Here, it is said that a space-filling curve cannot be injective because "that will make the curve a homeomorphism from the unit interval onto the unit square", since every continuous bijection from a compact space to a Hausdorff space is a homeomorphism.

That does mean there can be no injective mapping from $[0,1]$ onto $[0,1]\!\times\![0,1]$, but it doesn't really tell us anything about mappings from noncompact intervals onto the unit square. In the case of the ordinary Peano-Hilbert curve, it does not help much: the construction has infinitely (only countably, though) many inherent points of overlap (discussed here: In what way is the Peano curve not one-to-one with $[0,1]^2$? ), but I can't really see any reason why there could not be a space-filling curve without such points. Of course, the curve's inverse could not be continuous, but when mapping from a noncompact interval it wouldn't need to be! After all, there are other curves mapping noncompact spaces bijectively to compact ones in a continuous way, but with noncontinuous inverse, like the obvious $[0,2\pi[\to S^1$.

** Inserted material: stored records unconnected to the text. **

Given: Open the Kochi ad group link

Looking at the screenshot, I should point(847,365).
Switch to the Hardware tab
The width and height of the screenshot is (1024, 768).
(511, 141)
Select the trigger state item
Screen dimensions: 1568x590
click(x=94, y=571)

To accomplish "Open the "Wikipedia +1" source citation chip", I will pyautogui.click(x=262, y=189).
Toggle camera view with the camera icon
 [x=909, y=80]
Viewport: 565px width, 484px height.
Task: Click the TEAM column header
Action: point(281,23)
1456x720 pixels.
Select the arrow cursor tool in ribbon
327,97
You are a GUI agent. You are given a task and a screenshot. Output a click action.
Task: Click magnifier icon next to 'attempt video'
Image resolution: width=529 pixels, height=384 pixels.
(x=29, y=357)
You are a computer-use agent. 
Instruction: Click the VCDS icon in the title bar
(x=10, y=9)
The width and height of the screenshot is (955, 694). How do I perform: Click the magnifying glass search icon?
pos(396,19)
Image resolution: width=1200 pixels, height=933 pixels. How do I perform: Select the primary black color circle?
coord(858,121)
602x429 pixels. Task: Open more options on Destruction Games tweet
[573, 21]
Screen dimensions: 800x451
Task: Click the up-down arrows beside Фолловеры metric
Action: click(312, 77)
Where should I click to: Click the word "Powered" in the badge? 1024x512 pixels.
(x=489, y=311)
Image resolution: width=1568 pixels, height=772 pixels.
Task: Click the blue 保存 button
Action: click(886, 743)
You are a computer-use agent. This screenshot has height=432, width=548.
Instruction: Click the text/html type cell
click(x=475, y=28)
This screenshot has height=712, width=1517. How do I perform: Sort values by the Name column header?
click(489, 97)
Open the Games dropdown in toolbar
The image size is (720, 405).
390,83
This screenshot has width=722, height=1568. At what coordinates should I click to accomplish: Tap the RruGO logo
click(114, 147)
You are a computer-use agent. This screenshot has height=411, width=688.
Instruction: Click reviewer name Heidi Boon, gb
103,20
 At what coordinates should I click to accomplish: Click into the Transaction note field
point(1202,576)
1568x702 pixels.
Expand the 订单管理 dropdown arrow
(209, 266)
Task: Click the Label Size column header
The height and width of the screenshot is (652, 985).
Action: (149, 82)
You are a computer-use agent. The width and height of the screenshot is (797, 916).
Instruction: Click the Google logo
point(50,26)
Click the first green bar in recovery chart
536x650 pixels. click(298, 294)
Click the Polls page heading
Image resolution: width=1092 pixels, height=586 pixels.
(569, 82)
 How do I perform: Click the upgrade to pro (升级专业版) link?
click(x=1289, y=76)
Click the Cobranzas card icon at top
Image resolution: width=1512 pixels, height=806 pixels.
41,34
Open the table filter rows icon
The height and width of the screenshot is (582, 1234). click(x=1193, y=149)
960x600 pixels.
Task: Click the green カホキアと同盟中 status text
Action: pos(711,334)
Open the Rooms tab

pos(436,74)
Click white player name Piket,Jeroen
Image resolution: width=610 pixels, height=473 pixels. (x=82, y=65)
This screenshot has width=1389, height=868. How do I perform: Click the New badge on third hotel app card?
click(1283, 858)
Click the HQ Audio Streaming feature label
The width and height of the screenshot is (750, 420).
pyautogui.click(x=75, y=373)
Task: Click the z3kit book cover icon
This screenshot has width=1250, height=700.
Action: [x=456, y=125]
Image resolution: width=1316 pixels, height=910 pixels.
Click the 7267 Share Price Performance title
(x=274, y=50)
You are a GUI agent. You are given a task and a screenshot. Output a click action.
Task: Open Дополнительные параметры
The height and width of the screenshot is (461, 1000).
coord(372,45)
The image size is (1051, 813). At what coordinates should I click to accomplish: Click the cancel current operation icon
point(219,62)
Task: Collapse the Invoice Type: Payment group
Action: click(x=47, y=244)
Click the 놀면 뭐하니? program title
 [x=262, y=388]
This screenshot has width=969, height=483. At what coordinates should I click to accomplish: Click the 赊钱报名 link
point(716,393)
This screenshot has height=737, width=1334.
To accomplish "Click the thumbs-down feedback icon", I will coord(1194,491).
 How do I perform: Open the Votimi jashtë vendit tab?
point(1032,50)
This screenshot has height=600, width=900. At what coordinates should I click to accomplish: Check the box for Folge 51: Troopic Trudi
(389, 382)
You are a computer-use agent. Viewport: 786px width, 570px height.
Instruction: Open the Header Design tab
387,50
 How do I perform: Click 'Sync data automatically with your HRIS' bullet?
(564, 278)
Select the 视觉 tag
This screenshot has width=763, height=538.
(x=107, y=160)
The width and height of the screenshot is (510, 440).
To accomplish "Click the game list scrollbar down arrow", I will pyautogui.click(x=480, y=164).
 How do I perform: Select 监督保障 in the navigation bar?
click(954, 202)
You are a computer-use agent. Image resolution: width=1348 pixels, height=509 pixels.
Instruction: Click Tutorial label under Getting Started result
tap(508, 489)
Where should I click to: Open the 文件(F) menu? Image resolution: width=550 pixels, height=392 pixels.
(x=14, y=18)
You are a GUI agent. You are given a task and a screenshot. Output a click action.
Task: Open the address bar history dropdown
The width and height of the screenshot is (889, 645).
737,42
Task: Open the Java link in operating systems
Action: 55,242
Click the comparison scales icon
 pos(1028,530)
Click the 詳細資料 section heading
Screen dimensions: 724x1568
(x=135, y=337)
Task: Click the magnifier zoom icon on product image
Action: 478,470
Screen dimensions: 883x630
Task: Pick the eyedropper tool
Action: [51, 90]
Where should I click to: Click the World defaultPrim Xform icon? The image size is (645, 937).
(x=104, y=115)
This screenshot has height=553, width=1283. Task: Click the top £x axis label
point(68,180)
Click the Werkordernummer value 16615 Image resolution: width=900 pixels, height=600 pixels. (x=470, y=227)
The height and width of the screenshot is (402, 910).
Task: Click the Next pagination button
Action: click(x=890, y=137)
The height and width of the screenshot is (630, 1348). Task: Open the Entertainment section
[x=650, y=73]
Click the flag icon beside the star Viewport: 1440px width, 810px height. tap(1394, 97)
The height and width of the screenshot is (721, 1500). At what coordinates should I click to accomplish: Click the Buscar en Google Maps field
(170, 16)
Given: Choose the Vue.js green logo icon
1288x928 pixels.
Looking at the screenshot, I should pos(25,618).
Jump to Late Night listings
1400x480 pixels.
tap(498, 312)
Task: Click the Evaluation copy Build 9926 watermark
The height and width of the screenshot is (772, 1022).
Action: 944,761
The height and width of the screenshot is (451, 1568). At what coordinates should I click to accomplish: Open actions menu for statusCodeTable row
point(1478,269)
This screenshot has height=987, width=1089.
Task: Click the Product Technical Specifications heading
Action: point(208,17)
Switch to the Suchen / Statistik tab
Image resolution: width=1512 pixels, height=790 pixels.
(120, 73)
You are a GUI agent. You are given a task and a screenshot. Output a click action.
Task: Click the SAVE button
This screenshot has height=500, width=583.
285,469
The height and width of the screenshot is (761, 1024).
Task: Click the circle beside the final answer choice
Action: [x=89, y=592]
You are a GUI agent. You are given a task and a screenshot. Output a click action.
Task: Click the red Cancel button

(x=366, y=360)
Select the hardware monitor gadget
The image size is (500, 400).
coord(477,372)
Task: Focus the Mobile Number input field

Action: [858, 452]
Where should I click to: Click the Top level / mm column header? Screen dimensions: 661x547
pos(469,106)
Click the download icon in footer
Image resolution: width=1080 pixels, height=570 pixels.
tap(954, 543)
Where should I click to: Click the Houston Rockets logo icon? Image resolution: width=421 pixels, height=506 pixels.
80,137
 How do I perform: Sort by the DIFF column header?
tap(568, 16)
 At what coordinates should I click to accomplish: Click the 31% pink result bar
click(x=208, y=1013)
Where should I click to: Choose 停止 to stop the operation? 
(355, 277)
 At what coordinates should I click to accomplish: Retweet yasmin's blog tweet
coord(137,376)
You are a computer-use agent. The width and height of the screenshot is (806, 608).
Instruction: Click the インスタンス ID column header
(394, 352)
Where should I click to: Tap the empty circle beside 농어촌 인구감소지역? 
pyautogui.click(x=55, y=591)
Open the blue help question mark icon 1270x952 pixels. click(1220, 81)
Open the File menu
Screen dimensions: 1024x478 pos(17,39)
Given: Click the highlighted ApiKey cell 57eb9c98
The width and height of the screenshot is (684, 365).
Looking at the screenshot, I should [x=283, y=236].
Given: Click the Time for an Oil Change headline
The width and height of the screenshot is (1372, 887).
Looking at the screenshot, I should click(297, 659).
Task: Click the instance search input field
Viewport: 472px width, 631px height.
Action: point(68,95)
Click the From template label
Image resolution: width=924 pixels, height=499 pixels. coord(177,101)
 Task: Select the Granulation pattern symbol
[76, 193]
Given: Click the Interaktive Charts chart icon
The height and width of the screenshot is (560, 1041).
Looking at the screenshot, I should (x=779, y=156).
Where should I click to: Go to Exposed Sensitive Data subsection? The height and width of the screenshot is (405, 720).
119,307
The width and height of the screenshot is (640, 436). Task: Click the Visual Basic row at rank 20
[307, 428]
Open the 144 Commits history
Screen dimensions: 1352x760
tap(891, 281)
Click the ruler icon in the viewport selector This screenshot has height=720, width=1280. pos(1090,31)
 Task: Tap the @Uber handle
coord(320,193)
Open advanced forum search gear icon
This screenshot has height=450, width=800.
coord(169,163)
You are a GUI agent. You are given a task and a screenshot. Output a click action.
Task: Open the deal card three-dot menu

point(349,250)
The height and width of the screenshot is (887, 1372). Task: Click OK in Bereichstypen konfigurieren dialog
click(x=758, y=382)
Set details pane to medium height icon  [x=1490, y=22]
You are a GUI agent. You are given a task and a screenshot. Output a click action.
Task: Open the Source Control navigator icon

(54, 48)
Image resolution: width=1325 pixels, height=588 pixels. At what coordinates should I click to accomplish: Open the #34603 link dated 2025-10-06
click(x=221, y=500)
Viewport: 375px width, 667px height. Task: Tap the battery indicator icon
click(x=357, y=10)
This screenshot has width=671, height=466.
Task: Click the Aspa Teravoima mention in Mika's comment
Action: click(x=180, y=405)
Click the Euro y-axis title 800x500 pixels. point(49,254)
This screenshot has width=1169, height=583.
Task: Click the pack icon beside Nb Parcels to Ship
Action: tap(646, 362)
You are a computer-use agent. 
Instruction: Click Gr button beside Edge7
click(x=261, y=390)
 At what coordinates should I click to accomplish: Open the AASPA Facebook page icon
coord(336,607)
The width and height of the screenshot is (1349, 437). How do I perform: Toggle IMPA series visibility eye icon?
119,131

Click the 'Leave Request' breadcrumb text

There are no continuous bijections from $\mathbb{R}$ to $\mathbb{R}^2$, or to $[0,1]^2$.

Suppose $f$ is a continuous injection from $\mathbb{R}$ into $\mathbb{R}^2$. Then for each $n \in \mathbb{N}$, $f|_{[-n,n]}$ is a continuous injection from a compact space to a Hausdorff space, and hence a homeomorphism onto its image. Thus the image $f([-n,n])$ is nowhere dense: it's compact, hence closed, hence if it were somewhere dense it would contain a closed ball. But then there would be infinitely many points that could be deleted from it without disconnecting it, contradicting it being homeomorphic to $[-n,n]$.

Thus the image of $f$ is a countable union of nowhere-dense sets. So by the Baire category theorem it can't be all of $\mathbb{R}^2$, or indeed any set with nonempty interior.


A proof of "No continuous bijection for $[0, 1]$ and $[0, 1]^2$":

Let $f$ be a continuous bijection from $[0, 1]$ to $[0, 1]^2$, $x \in [0, 1]$

$A = [0, 1] - x$, $B = [0, 1]^2 - f(x)$

A is not path-connected but B is, which leads to a contradiction.